I need to build a Kinesis Producer app that simply puts data into a Kinesis Stream. The app will need to connect to a remote host and maintain a TCP socket to which data will be pushed from the remote host. There is very little data transformation, so the producer application will be very simple... I know I could setup an EC2 instance for this, but if there's a better way I'd like to explore that.
Examples:
You can build a producer on AWS Lambda, but since I have to maintain a long-running TCP connection, that wouldn't work.
You can maintain a connection to a WebSocket with AWS IoT and invoke a Lambda function on each message, but my connection is just a standard TCP connection
Question: What other products in the AWS suite of products that I could use to build a producer?
There are no suitable managed options, here. If your task is to...
originate and maintain a persistent TCP connection to a third-party remote device that you don't control,
consume wherever payload comes down the pipe,
process/transform it, and
feed it to code that serves as a Kinesis producer
...then you need a server, because there is not a service that does all of these things. EC2 is the product you are looking for.
The Producer code typically runs on the thing that is the source of the information you wish to capture.
For example:
When capturing network events, the Producer should be the networking equipment that is monitoring traffic.
When capturing retail purchases, the Producer is the system processing the transactions.
When capturing earth tremors, the Producer is the equipment that is monitoring vibrations.
In your case, the remote host should be the Producer, which sends the data to Kinesis. Rather than having the remote host push data to a Lambda function, simply have the remote host push directly to Kinesis.
Update
You mention Kinesis Agent:
Kinesis Agent is a stand-alone Java software application that offers an easy way to collect and send data to Kinesis Firehose.

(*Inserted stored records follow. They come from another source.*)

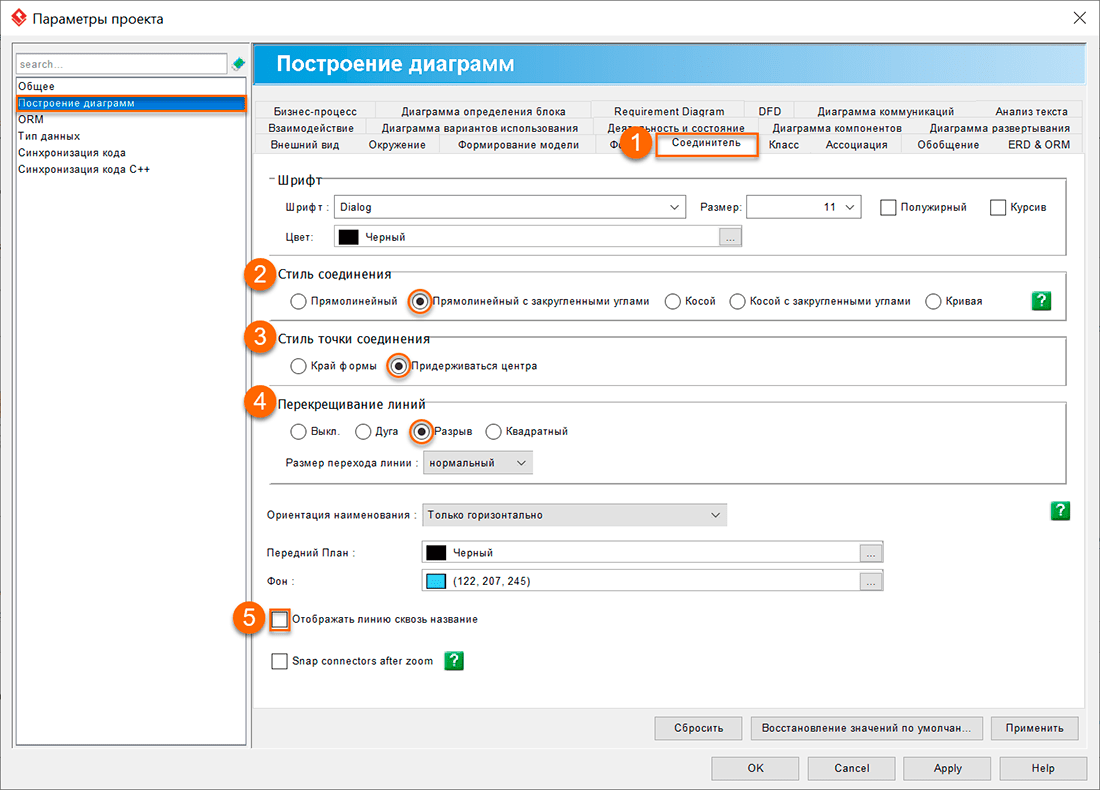
Task: Open the Ассоциация tab
Action: [856, 145]
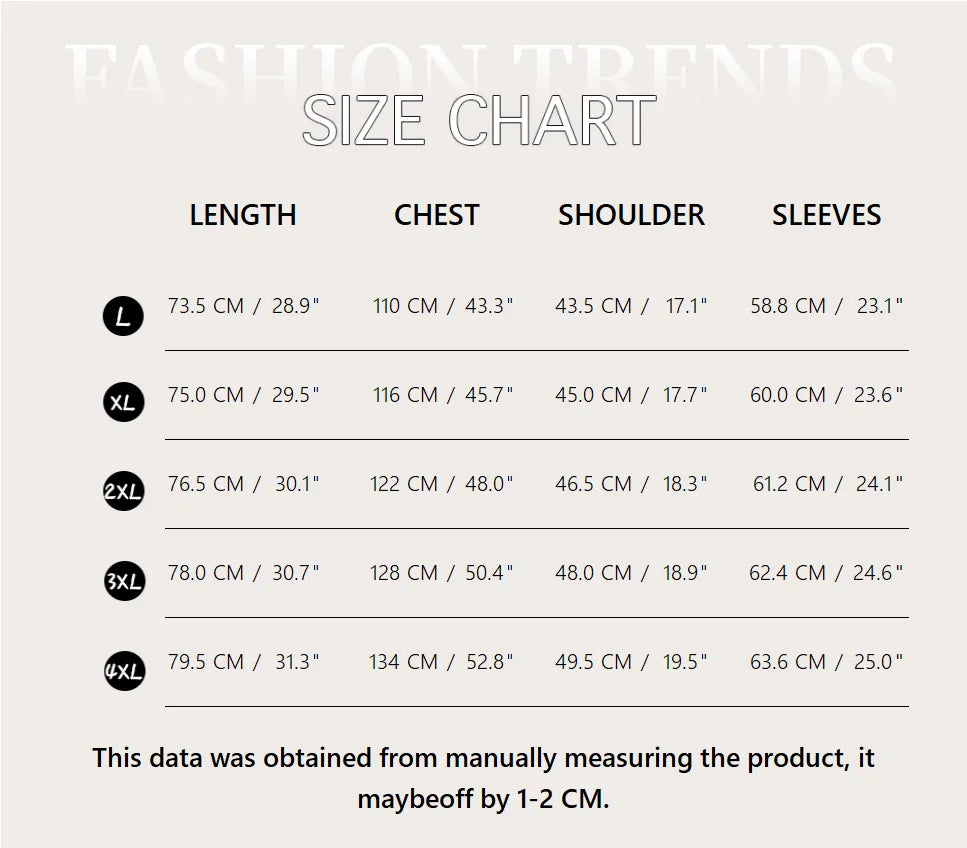Select the XL chest value 116 CM

pos(405,395)
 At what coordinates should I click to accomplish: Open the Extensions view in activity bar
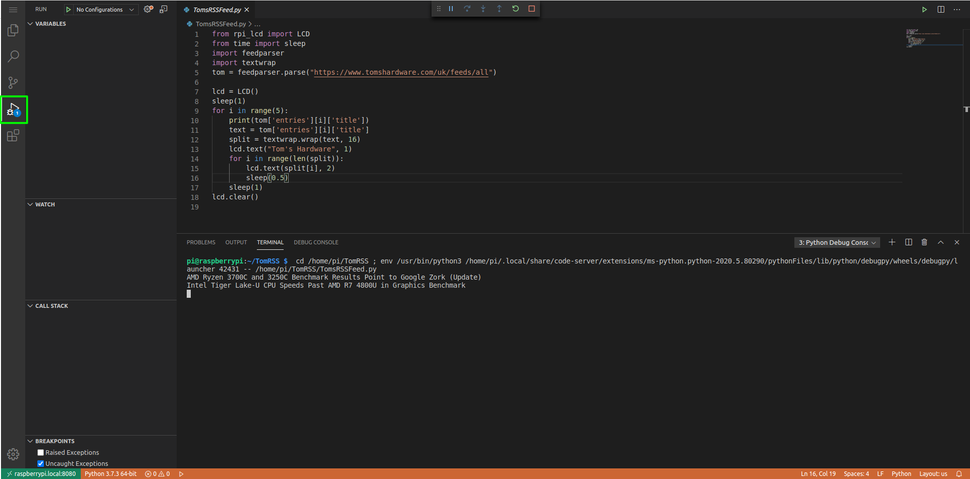point(13,136)
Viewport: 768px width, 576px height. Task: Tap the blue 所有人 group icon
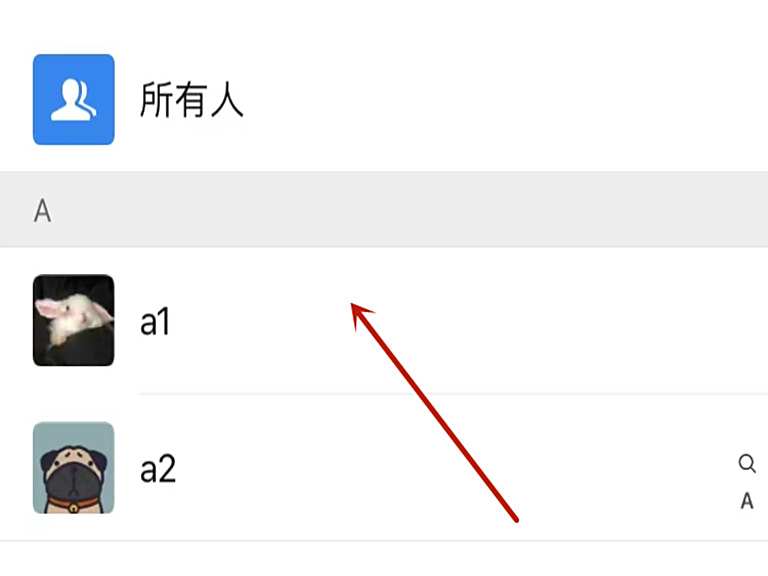(73, 99)
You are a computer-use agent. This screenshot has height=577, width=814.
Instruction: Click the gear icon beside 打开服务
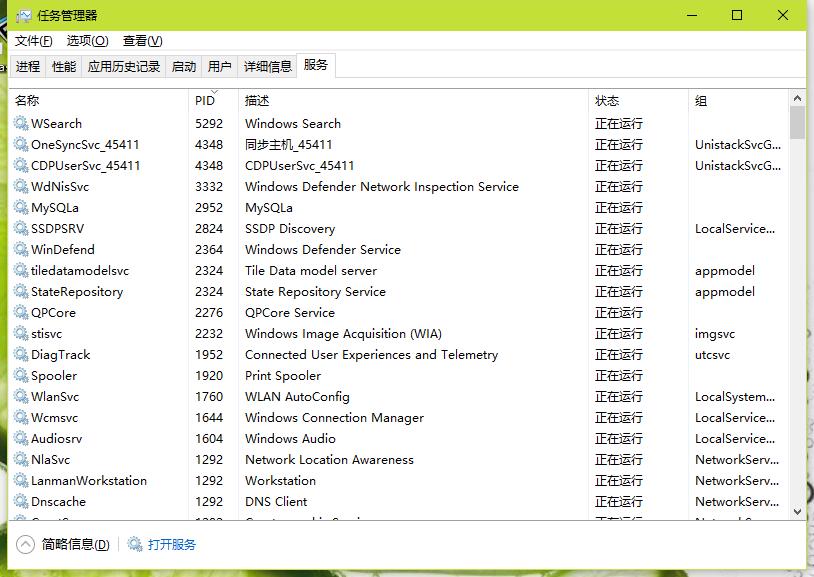tap(133, 544)
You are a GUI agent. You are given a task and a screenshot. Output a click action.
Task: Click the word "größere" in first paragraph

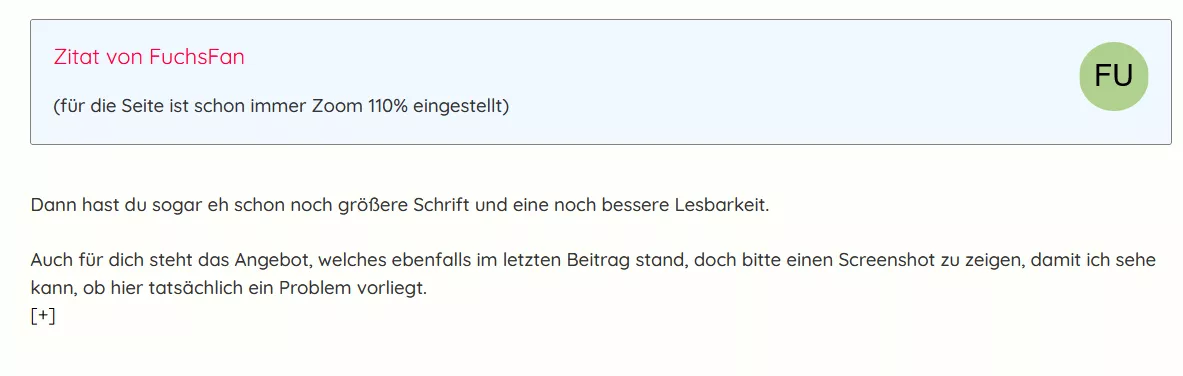click(x=373, y=205)
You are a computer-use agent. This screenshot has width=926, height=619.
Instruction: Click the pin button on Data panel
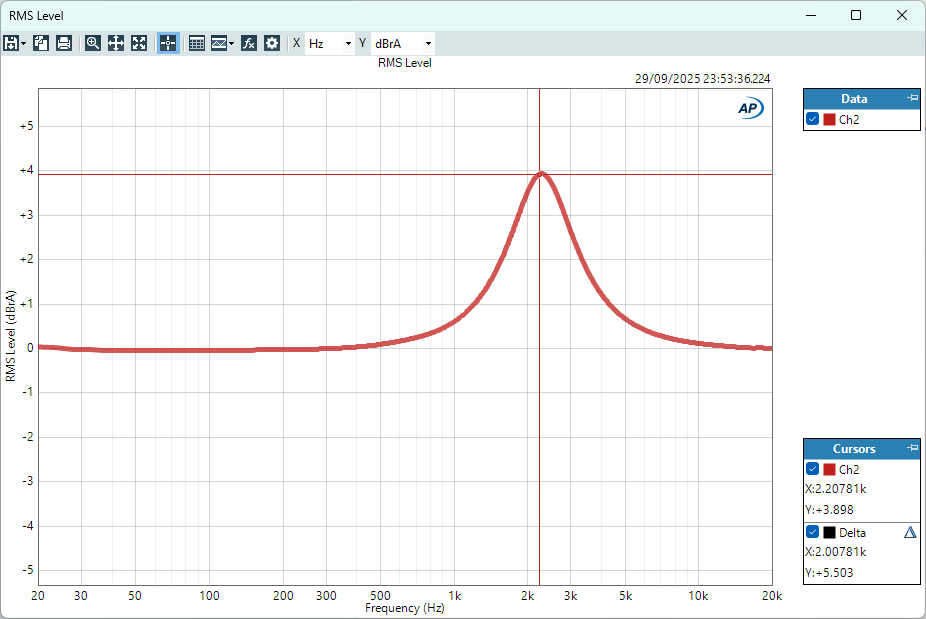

If you are using Amazon Kinesis Firehose, then the Kinesis Agent can be your Producer. It sends the data to the Firehose. Or, you can write your own Producer for Firehose.
From Writing to a Kinesis Firehose Delivery Stream Using the AWS SDK:
You can use the Kinesis Firehose API to send data to a Kinesis Firehose delivery stream using the AWS SDK for Java, .NET, Node.js, Python, or Ruby.
If you are using Amazon Kinesis Streams, you will need to write your own Producer. From Producers for Amazon Kinesis Streams:
A producer puts data records into Kinesis streams. For example, a web server sending log data to an Kinesis stream is a producer
So, a Producer is just the term applied to whatever sends the data into Kinesis, and it is retrieved by a Consumer.
A couple of options:
You may be able to use IoT with a kinesis action for your remote host to push into a kinesis stream. In this case your remote app would be a device that talks directly to the AWS IoT infrastructure. You'd then setup a rule to forward all of the messages to a kinesis stream for processing. See https://aws.amazon.com/iot-platform/how-it-works/.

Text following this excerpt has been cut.